Fear not, devotees of steamy romance--emotionally resonant sexy times run alongside the jokes. Clover and Erick already have a strong bond because of their shared love of Ruthie, but they don’t know each other especially well going into their fake relationship; something they take as an excuse to spend lots and lots of time together in the days leading up to the holiday. And hey, if sex happens during this getting-to-know-you period--

It’s an allosexual romance. OF COURSE SEX IS GONNA HAPPEN.

It’s hot, respectful sex, of course, as per the Tiffany Reisz brand. Clover and Erick are both clear about what they want and what they don’t, and they’re keen to experiment. Clover has minimal experience in certain areas, so there’s also a super hot discovery component to their bedplay. They aren’t just getting to know one another; they’re also trying new things together and building deeper bonds in the process. It’s awesome.

Reisz delivers fascinating relationships outside the romance, too. I love love love love love what passes between Clover and Ruthie. They’re tight, and it shows in everything they say to one another and everything Clover thinks about Ruthie when she’s not around (which is most of the book, thanks to Ruthie's Thanksgiving trip to visit her mom). Hurray for strong female friendships!

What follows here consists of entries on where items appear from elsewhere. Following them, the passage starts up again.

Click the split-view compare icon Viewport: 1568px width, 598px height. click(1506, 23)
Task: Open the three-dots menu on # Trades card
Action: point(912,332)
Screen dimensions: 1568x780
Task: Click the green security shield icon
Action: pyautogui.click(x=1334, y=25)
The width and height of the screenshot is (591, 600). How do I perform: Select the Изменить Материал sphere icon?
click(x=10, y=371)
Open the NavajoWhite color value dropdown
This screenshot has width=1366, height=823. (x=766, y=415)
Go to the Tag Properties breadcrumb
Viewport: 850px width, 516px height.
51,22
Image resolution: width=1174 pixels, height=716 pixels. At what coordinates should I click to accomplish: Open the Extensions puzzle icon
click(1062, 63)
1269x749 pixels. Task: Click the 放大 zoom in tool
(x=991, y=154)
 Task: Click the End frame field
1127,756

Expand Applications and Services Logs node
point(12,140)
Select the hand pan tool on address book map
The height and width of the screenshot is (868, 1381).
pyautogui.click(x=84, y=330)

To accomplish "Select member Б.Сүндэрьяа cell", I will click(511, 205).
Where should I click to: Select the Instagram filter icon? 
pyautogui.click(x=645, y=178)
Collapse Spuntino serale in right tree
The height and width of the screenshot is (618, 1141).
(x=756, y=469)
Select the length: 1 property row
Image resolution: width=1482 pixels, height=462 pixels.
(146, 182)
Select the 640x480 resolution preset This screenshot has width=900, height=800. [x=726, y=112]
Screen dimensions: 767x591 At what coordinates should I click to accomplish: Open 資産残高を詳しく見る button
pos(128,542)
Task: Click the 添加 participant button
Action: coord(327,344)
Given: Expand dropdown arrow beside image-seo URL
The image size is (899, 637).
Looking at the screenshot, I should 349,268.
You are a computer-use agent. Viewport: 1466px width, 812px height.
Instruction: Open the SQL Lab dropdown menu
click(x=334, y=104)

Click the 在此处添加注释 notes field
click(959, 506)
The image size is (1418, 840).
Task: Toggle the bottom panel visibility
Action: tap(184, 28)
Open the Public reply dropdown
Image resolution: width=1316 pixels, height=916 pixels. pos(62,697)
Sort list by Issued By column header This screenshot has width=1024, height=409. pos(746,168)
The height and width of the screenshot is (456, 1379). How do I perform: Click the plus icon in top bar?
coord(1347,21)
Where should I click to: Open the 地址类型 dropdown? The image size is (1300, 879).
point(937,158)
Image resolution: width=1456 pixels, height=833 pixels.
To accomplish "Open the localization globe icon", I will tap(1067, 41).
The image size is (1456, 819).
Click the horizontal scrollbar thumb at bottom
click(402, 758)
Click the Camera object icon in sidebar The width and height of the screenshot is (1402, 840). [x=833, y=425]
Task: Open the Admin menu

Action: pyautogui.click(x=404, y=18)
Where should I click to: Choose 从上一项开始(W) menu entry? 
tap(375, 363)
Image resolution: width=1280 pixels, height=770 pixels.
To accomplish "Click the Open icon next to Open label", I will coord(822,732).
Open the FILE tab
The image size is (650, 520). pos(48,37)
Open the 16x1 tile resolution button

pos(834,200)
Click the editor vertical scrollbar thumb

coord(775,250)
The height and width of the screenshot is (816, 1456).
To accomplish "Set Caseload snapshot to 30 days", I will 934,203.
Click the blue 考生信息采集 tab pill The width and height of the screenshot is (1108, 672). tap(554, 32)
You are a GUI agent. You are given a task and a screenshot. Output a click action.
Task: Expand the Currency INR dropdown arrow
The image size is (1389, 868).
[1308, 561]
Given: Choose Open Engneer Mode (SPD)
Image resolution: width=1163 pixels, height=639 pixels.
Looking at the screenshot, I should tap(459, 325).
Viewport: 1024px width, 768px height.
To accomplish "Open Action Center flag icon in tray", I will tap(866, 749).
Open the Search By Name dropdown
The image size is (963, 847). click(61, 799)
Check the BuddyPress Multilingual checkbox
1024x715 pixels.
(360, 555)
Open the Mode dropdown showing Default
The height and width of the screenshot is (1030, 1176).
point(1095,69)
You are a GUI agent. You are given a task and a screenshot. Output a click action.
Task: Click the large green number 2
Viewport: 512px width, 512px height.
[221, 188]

Clover’s connection to her parents and siblings is equally interesting but far less healthy. She’s the family outsider for many reasons, but most especially because she left college to accept a job she used as a stepping stone to start her own business, and because she’s unmarried at thirty. To her academically-minded, child-endowed family, her life is the very height of unacceptable, and they never waste an opportunity to passive aggressively remind her she doesn’t live up to their standards. It’s painful to read, but the text makes it clear that while it’s completely unacceptable for them to treat Clover this way, their actions are rooted in love rather than malice. Clover’s family is terrible, but they think they’re being supportive by challenging Clover to do “more” with her life. I’m thrilled with how Clover ends up handling it, and the impact her actions have on her relationships with her family and her romance with Erick.

I also adore how large a role Clover’s business plays in the story. She owns two gardening centres that do so well another company wants to buy her out--for five million dollars. Go Clover! It’s a fabulous offer, but Clover loves her job and isn’t sure she wants to walk away from it, let alone agree never to start another company under her own name. The business has also brought Ruthie into her life, and with her Erick. And it’s something she’s built, despite heady derision from her family. (Clover does manual labour for a living. Gasp!) She has until the Monday after Thanksgiving to decide whether or not she’ll take the offer, and it remains a prominent question throughout the story.

Clover’s many different relationships blend together to make this an intense, sweet, multi-layered romance. I laughed, I gasped, I shared Clover’s frustration with her family, and I had a fabulous time getting to know these characters. I’m gonna be raving about it for weeks to come, and I strongly encourage the romance readers among you to pick it up. The paper edition drops on October 18th, with ebooks to follow on November 1st.